We were able to identify modifications that greatly increase the stability of the model while securing moderate improvement in overall performance. Furthermore, we document the importance of small hyperparameters adjustments versus architectural advantages that could facilitate further experiments with the examined architectures. All-new model components were contributed to the open-source NDN3 package.

Overall, this work grounds previous bio-inspired DNN architectures in the modern NDN3 environment, identifying optimal hyper-parametrization of the model, and thus paving path towards future development of these bio-inspired architectures.

0. Hydrate submodules: make NDN3
1. Build virtenv + deps: make env-dev (analysis dev) | make env (just script deps)
2. Activate virtenv: source ./activate
3. Work:
   • Run an experiment: e.g.: python3 experiments/experiments_3/bs4_exp3_runner.py qsub-cpu
   • Run a single experiment instance directly: e.g: python3 ./experiments/baseline/bl1.py
   • Use jupyter notebook for results analysis: jupyter notebook and navigate to ./playgrounds/

Note: If tensorflow-gpu is preferred, please update requirements.txt's first line from -r NDN3/requirements.txt to -r NDN3/requirements-gpu.txt

• Uses data from Model Constrained by Visual Hierarchy Improves Prediction of Neural Responses to Natural Scenes paper.
  • Navigate to Supporting Information.
  • Download the first supplement.

■ GIVEN REQUEST A
Summarize the project notes in two sentences.
■ GIVEN REQUEST B
Return everything from the start of the records down to the line containing "[x=489, y=284]", with each line unchanged and the pictures left out.

■ DATA FOR THIS TASK
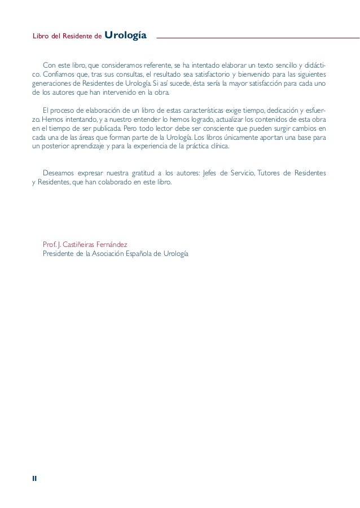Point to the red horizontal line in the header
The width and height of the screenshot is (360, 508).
point(257,38)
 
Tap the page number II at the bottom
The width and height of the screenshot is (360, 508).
point(34,478)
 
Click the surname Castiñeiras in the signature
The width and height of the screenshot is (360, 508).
point(85,245)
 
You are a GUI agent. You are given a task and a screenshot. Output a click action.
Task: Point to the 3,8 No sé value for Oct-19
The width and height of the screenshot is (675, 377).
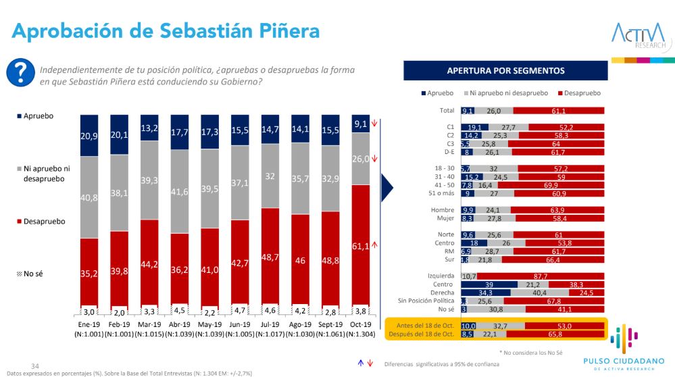[x=361, y=312]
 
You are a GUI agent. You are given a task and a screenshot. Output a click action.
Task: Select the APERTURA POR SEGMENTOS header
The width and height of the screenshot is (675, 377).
[x=505, y=70]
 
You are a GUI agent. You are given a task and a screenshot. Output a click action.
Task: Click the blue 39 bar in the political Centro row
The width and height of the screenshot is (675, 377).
[x=489, y=284]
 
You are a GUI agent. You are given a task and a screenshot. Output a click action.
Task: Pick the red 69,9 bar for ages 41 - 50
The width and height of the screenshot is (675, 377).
[x=551, y=185]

■ FINAL ANSWER A
The work identifies modifications that greatly increase the model's stability with moderate performance gains, documents how small hyperparameter adjustments compare with architectural advantages, and contributes all-new components to the open-source NDN3 package. The project notes also give the steps to hydrate submodules, build and activate a virtual environment, run experiments, and analyze results in Jupyter, and say that the data come from the Supporting Information of a paper on a model constrained by visual hierarchy.

■ FINAL ANSWER B
Point to the red horizontal line in the header
The width and height of the screenshot is (360, 508).
point(257,38)
 
Tap the page number II at the bottom
The width and height of the screenshot is (360, 508).
point(34,478)
 
Click the surname Castiñeiras in the signature
The width and height of the screenshot is (360, 508).
point(85,245)
 
You are a GUI agent. You are given a task and a screenshot. Output a click action.
Task: Point to the 3,8 No sé value for Oct-19
The width and height of the screenshot is (675, 377).
[x=361, y=312]
 
You are a GUI agent. You are given a task and a screenshot. Output a click action.
Task: Select the APERTURA POR SEGMENTOS header
The width and height of the screenshot is (675, 377).
[x=505, y=70]
 
You are a GUI agent. You are given a task and a screenshot. Output a click action.
Task: Click the blue 39 bar in the political Centro row
The width and height of the screenshot is (675, 377).
[x=489, y=284]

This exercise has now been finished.